From her kitchen window, she saw young adults gathering in the green space and recognized the danger.

For more than 20 years, this Latina immigrant had raised her family in one of the most violent neighborhoods in the gang capital of the United States, Los Angeles.

After years of community effort, gang violence had declined dramatically in her neighborhood. But out the window, she saw a sign that gangs were back in business, recruiting children in her complex.

This mother, unnamed because of the dangerous conditions in her community, asked for prayers from her Bible study group and her priest at Dolores Mission. The priest’s first response was to worship, to bring the visible presence of God into that green space through celebrating the Mass.

Within a few weeks, Dolores Mission organized a prayer walk from the mission grounds to the apartment. While there, the priest approached the gawking gang members and offered a blessing.

As an action-oriented, program-driven Protestant, I was completely taken aback by Dolores Mission’s first and nearly instinctive response: worship.

I was in Los Angeles to study a nationally known, comprehensive gang ministry that the Rev. Gregory Boyle, a Jesuit priest, began out of Dolores Mission in 1988 -- the subject of the recent book “Tattoos on the Heart: The Power of Boundless Compassion .”

Homeboy Industries includes a jobs program to provide tangible hope to gang-involved youth. In the wake of the 1992 riots that destroyed nearby sections of the city, Father Greg -- as he is affectionately called -- launched the first business owned by the ministry, Homeboy Bakery.

Today, a cluster of businesses employs hundreds of people who want to escape gangs.

Homeboy Industries provides job training, placement, counseling and education services to 13,000 gang members a year and hosts another 13,000 visitors who come to see how the work is done.

All of that was born of the worship focus at Dolores Mission, which draws 600 worshippers each week.

Dolores Mission is not just a typical congregation with a full program of activities. It organizes its outreach services in a particular way to achieve communitywide impact.

Rather than retaining the work of Homeboy Industries within the mission, Homeboy Industries is its own entity. Similarly, when the mission wanted to begin ministries to offer a meal and shelter to the homeless and to help the unemployed find jobs, it birthed and incubated independent entities with which the mission now partners.
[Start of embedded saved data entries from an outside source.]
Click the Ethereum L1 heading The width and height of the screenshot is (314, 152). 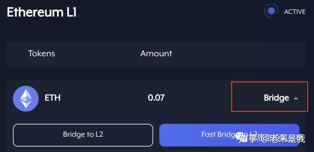pyautogui.click(x=42, y=12)
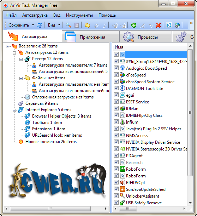The image size is (197, 216).
Task: Expand the toolbar overflow chevron
Action: click(x=191, y=23)
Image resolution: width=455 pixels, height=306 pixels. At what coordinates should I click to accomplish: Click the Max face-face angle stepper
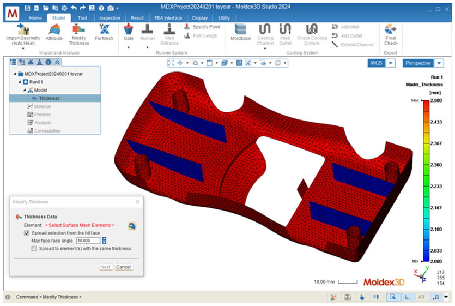tap(104, 241)
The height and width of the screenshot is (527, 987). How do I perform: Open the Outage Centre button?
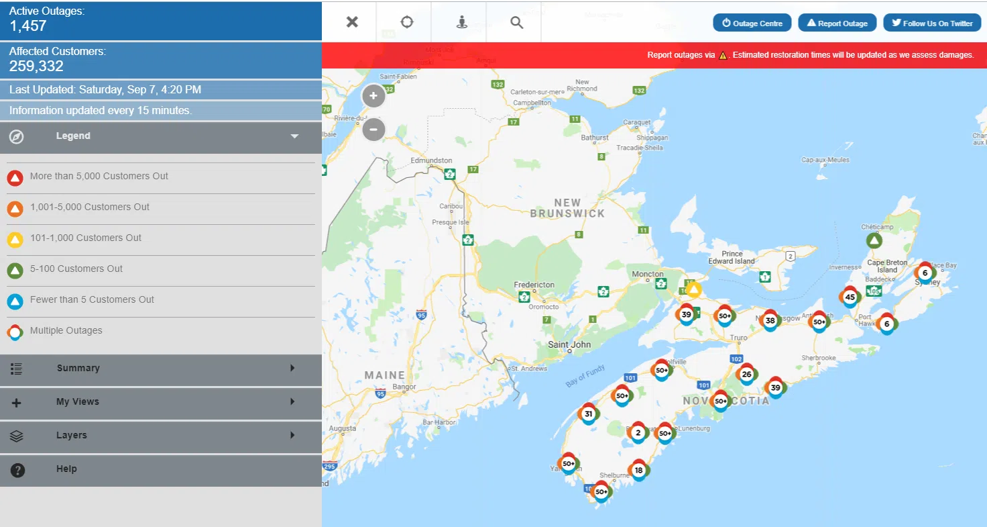pos(752,23)
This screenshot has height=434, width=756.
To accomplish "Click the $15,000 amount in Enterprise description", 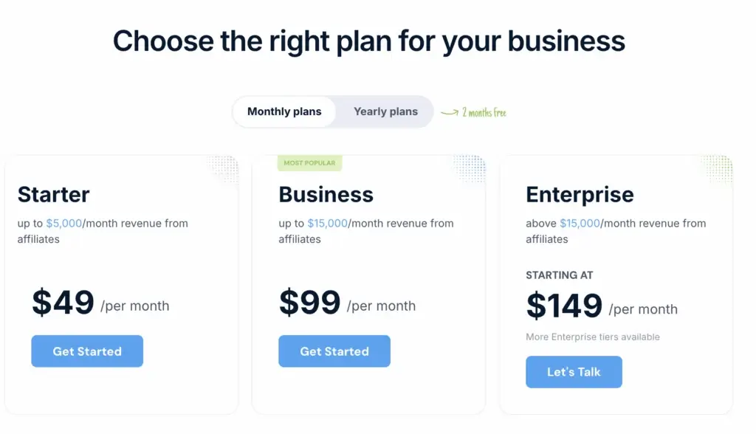I will pos(580,223).
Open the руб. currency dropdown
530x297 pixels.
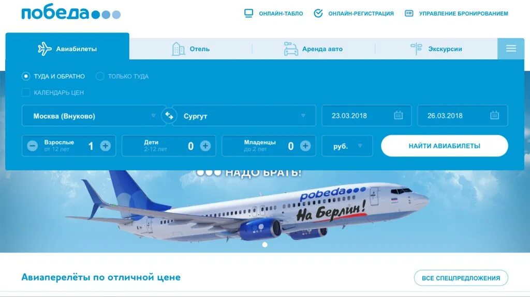347,146
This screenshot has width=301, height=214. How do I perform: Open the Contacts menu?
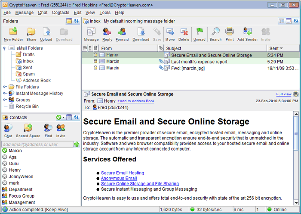[60, 13]

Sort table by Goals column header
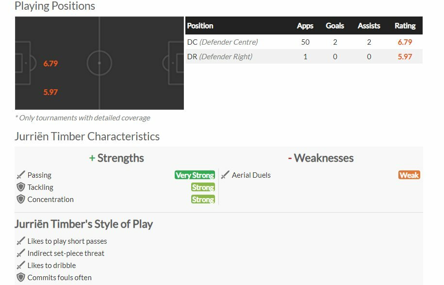point(335,26)
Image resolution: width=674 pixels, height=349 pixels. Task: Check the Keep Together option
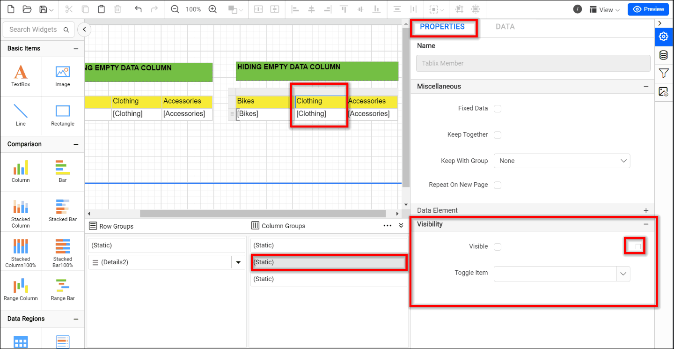498,134

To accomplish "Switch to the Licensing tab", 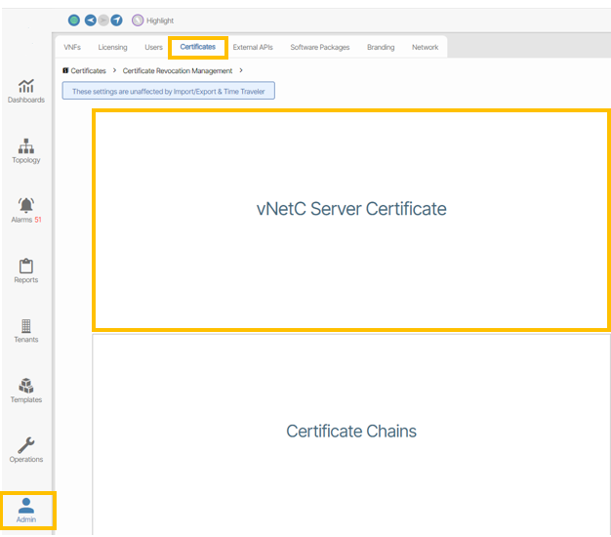I will 112,47.
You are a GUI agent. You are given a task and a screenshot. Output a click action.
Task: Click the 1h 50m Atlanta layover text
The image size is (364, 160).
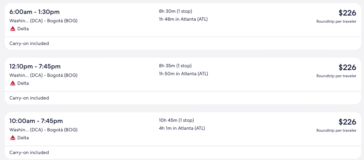183,74
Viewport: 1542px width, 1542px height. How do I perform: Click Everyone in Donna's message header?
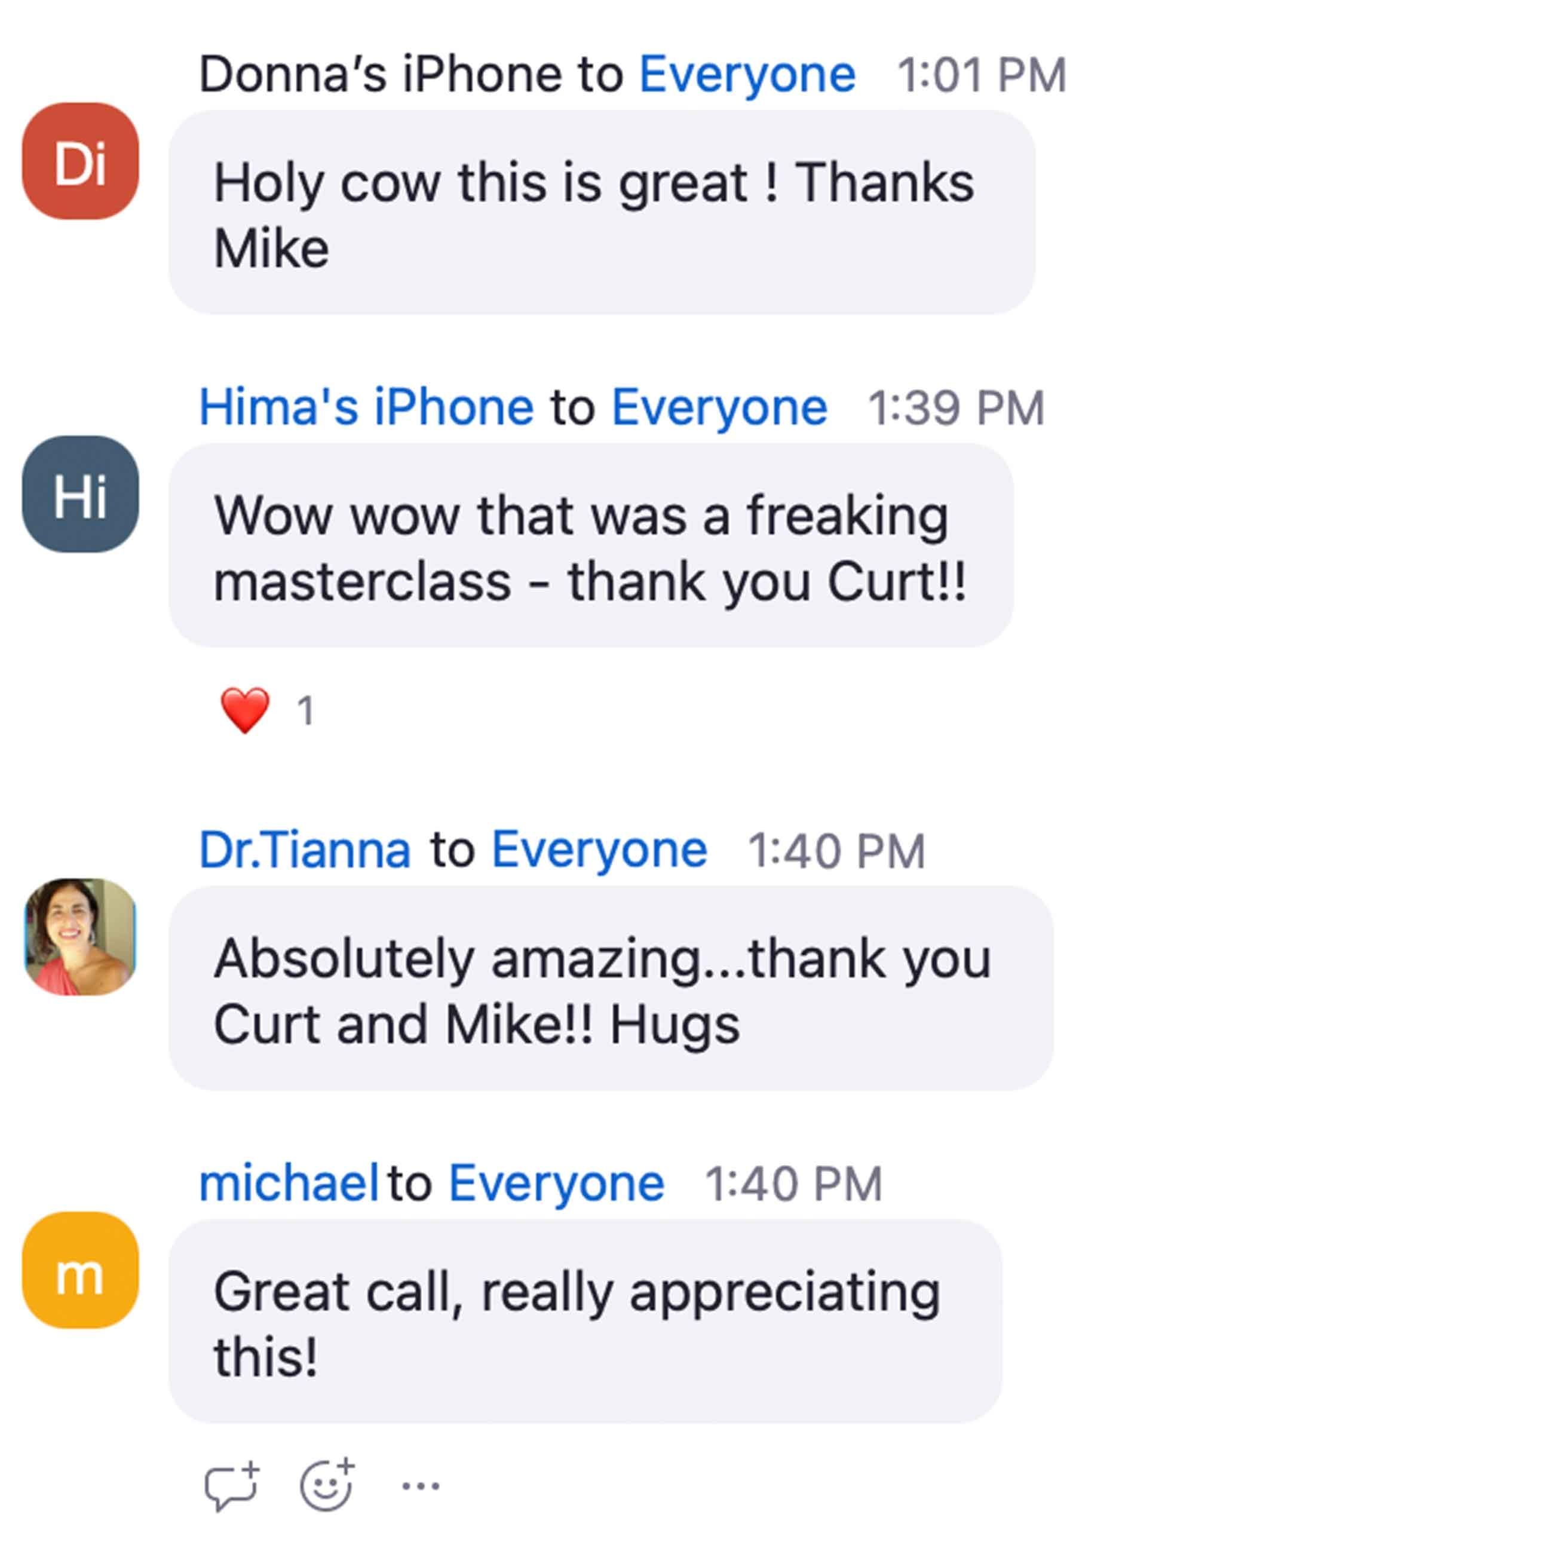pyautogui.click(x=747, y=75)
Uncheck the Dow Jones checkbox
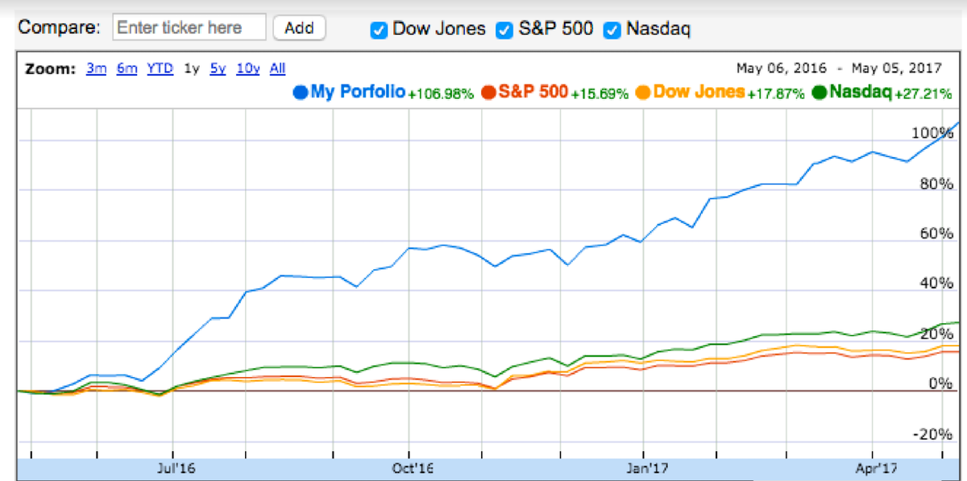 tap(379, 30)
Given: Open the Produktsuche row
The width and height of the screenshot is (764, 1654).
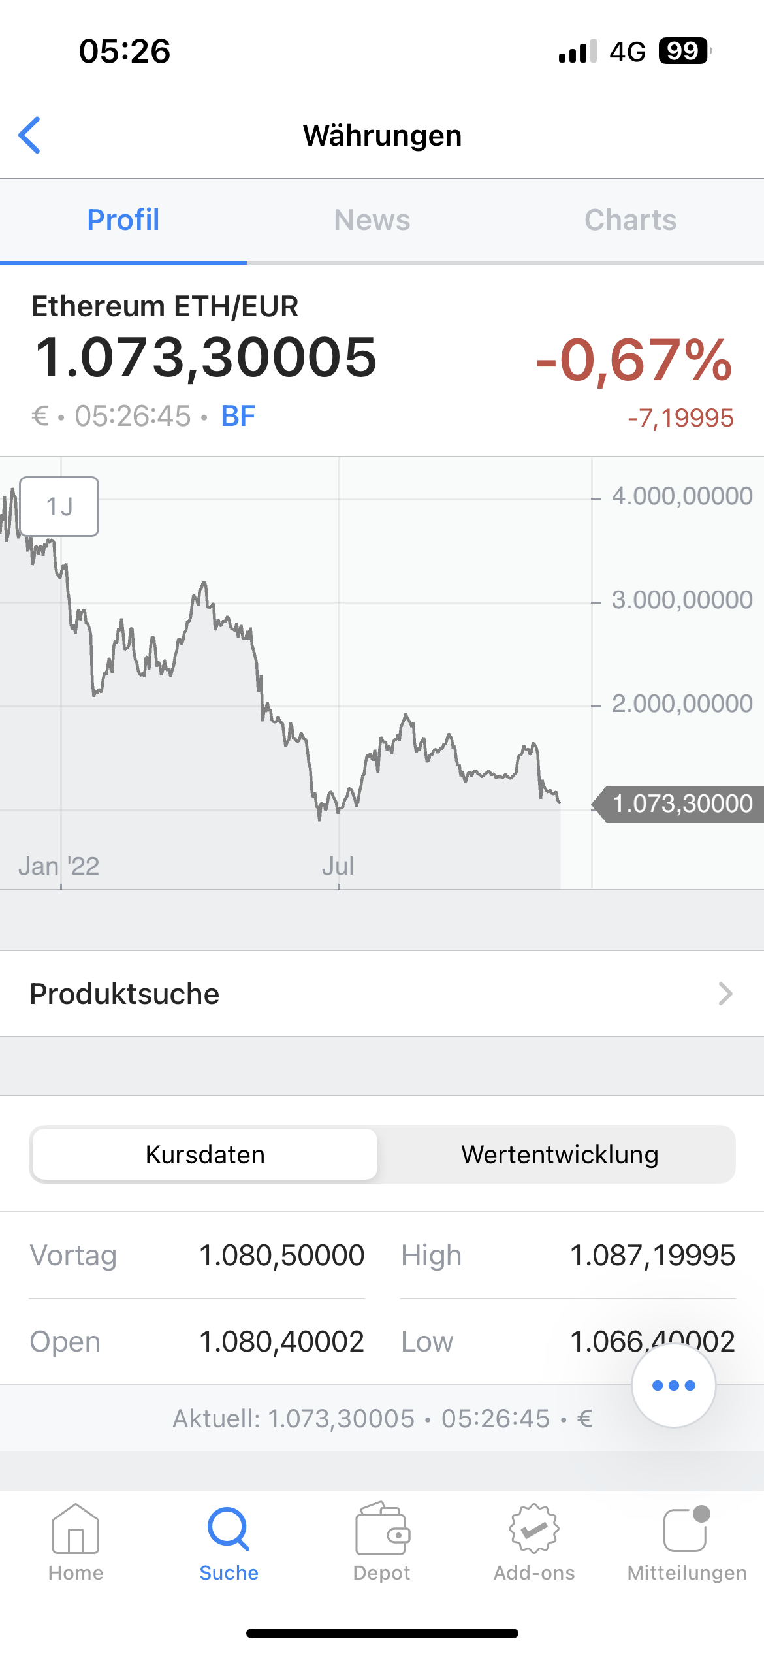Looking at the screenshot, I should coord(382,994).
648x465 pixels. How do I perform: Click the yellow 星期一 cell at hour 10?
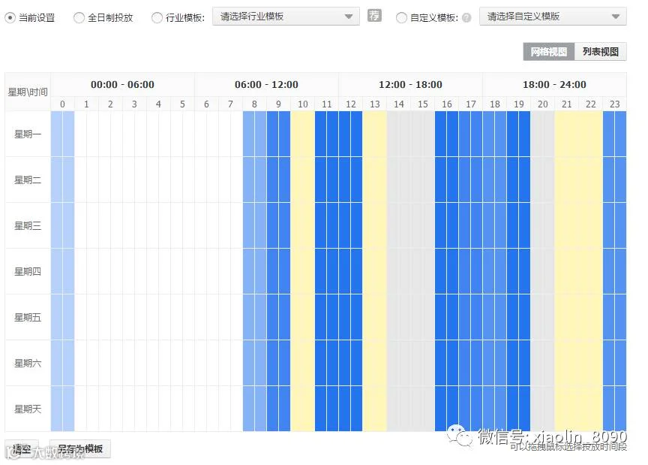302,134
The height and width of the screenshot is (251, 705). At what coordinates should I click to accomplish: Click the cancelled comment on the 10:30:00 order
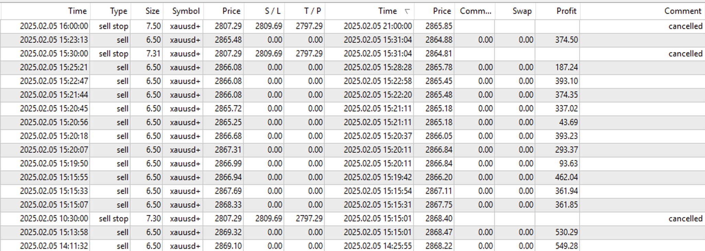(x=685, y=219)
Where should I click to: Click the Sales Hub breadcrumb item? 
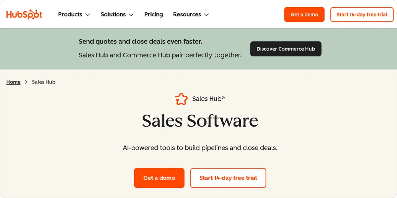click(44, 82)
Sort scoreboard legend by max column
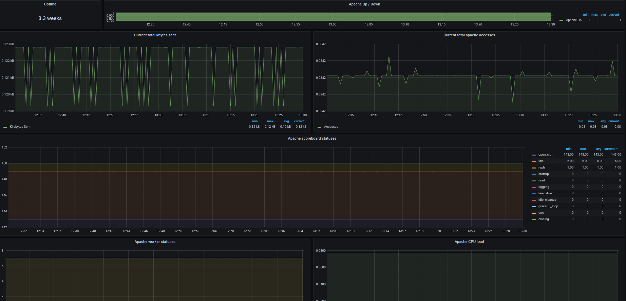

By organizing the ministries in this way, the congregation is able to stay focused on worship, listening to the heart of God and the heart of the neighbor. The congregation embodies a community shaped by Christ.

Dolores Mission and Homeboy remain connected by leadership and disciplines.

The mission’s current priest, the Rev. Scott Santarosa, and Homeboy’s Father Greg live together in a Jesuit community.

Father Greg celebrates Mass at the mission every Wednesday. The mission’s emphasis on worship is replicated at Homeboy, with a gang member leading a daily devotion and prayer.

This relationship keeps the organizations productively intertwined, while allowing each to thrive in its own mission.

When congregations are effective at meeting deep human needs and want to make an impact at scale, they often decide to launch a separate institution.

Unfortunately, some of these institutions drift toward becoming exclusively human service agencies. Over time, the drift can cause a disconnect between the congregation’s mission and the independent institution.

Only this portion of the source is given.